Set in Iceland, this novel introduces a new policing team in a tense and unsettling crime novel. Winner of Iceland’s Blackbird Award and translated by prizewinning Victoria Cribb The Creak on the Stairs marks the beginning of a new series. The prologue provokes a sense of unease, which lies in wait through the rest of the tale. Eva Bjorg Aegisdottir gradually introduces more characters, adding more layers of information and increasing the intrigue. We are allowed to see into the past, childhoods torn apart, still affecting the present. The policing team are an interesting bunch, with their outside lives altering their investigating ability. The setting in Iceland is fascinating, the descriptions creating a vivid picture of the reality of living in a small town. The Creak on the Stairs is a captivating tale with plenty of tension and a plot to really get your teeth into.
With short fast-moving chapters this is a piercing and riveting political thriller. Sitting within a time period of just over two weeks, former aid worker Ursula finds herself in deep water when she becomes Minister for the Interior in Iceland. Author Lilja Sigurdardottir and translator Quentin Bates team up again after the successful and fiercely intense Reykjavik Noir trilogy which I absolutely adored. The writing here is just as smart and powerful with dirty politics and corruption leading the charge and an otherwordly feel slinking around in the background. A number of characters are introduced, from Ursula who takes a high-profile role in government, to driver and bodyguard Gunnar, and cleaner Stella. A picture slows builds with a teetering edge of tension remaining in place throughout. I hovered on the edge of knowing and understanding, my focus sharp and waiting for what was to come. In summary, Betrayal is an edge-of-your-seat political thriller just brimming over with attitude.

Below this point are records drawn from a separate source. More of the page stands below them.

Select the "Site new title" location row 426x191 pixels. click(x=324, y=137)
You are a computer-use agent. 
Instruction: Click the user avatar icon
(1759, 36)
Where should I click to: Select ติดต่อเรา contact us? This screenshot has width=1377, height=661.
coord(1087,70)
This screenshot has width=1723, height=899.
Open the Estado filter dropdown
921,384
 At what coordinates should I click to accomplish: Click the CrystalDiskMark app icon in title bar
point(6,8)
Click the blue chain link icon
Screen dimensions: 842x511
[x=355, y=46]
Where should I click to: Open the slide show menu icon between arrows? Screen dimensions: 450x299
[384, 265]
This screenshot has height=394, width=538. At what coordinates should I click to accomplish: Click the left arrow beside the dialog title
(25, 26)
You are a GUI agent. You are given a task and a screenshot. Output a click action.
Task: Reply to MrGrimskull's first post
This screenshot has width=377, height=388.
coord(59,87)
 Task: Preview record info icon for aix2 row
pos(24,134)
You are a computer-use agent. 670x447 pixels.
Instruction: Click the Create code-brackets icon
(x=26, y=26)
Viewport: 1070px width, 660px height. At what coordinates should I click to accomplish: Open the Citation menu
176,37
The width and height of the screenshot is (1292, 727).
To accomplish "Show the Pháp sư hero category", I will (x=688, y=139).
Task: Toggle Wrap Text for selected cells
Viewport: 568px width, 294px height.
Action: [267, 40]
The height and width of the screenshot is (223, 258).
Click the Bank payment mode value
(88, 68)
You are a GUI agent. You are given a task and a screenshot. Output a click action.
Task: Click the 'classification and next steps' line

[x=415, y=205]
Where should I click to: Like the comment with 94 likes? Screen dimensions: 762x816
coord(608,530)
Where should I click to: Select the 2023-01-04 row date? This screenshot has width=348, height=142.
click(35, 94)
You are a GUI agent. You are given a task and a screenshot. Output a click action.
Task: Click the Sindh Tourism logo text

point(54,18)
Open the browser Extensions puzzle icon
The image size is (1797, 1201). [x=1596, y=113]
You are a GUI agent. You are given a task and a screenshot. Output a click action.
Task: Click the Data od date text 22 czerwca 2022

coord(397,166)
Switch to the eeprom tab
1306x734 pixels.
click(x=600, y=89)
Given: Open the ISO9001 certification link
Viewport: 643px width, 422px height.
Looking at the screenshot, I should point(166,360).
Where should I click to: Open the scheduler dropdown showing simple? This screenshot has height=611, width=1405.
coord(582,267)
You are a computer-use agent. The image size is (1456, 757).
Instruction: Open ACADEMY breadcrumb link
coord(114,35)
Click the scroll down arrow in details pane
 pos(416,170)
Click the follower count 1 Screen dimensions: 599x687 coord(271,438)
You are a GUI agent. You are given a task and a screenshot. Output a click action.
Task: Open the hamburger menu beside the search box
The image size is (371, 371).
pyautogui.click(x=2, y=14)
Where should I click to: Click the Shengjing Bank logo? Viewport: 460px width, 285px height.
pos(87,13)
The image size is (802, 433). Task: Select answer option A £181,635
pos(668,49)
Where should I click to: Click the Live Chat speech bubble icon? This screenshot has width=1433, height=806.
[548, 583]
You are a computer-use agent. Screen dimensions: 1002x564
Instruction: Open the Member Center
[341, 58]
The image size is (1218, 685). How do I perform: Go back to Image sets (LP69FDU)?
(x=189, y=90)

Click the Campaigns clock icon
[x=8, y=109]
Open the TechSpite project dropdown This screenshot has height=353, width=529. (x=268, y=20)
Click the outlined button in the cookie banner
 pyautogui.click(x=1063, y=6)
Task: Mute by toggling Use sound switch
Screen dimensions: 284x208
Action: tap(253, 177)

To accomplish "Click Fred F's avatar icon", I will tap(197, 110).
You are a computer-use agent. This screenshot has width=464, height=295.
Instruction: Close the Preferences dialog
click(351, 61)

A ferociously gripping read from a Norwegian writing legend. Private investigator Varg Veum is in serious trouble, child pornography is found on his computer, from prison he starts to pull all the pieces together in a quest to discover who has planted evidence and why they want to take him down. This novel is set after ‘Where Roses Never Die’, yet delves back in time to when Varg was in a pit of pain. Gunnar Staalesen allowed me to have my suspicions, yet kept my mind on high alert as the past cases are explored. This is at times an uncomfortable read, yet fascinating, thrilling, and action packed too. Varg sits on the edge of official, and dangles his legs over lawful, yet his morality is clear to see and feel. ‘Wolves in the Dark’ is another profound, dark, yet enjoyably readable tale from Staalesen and I can thoroughly recommend joining this series. ~ Liz Robinson Click here to read a Q&A with Gunnar Staalesen about this book.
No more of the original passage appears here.